Changzhou museum is a comprehensive museum, including the only children’s museum in Jiangsu province. Its collection of cultural relics include more than 20,000 pieces, among which there are 27 pieces of national first grade cultural relics (national treasures), 166 pieces of the second-class historical relics, 3,129 pieces of the third-class historical relics, national second and third grade animals and plants, and 103 fossil specimens. Its historical culture exhibition is famous for its cultural relics, which show the cultural deposits. Its natural display is the most characteristic display of the comprehensive museums among the whole province. The Xie Zhiliu art gallery displays the art career and achievement of Changzhou native Xie Zhiliu. Among these treasures, the jade in the Liangzhu culture period is full of characteristics of collection antiques in Changzhou Museum.

==Buildings==
Changzhou museum was a key project of the cultural development of eleventh five-year period for the Changzhou government. It is also a landmark of cultural construction in Changzhou.

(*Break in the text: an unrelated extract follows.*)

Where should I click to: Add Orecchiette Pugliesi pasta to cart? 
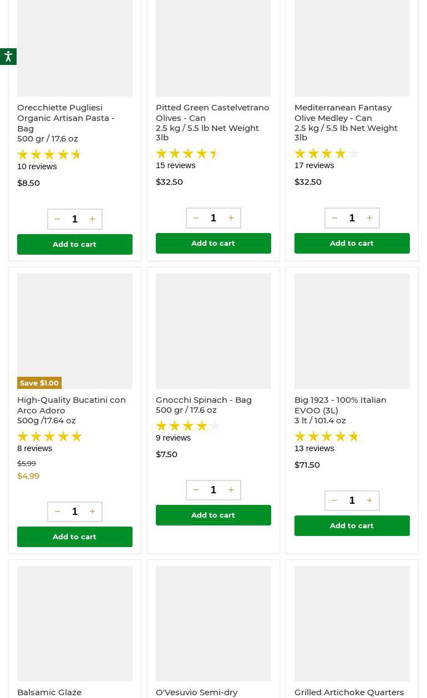tap(74, 244)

The new Changzhou Museum had been completed in December 2006 and it was officially open to the public on April 28 of 2007. With the construction area of 20000 square meters, Changzhou Museum was combined with the urban planning exhibition hall. The overall construction is divided into five levels: four floors about the ground, and one storey underground. The first and the floors are for display and the exhibition and the four-storey and the basement is home to storehouses and offices. The show area of the new museum is nearly 10000 square meters.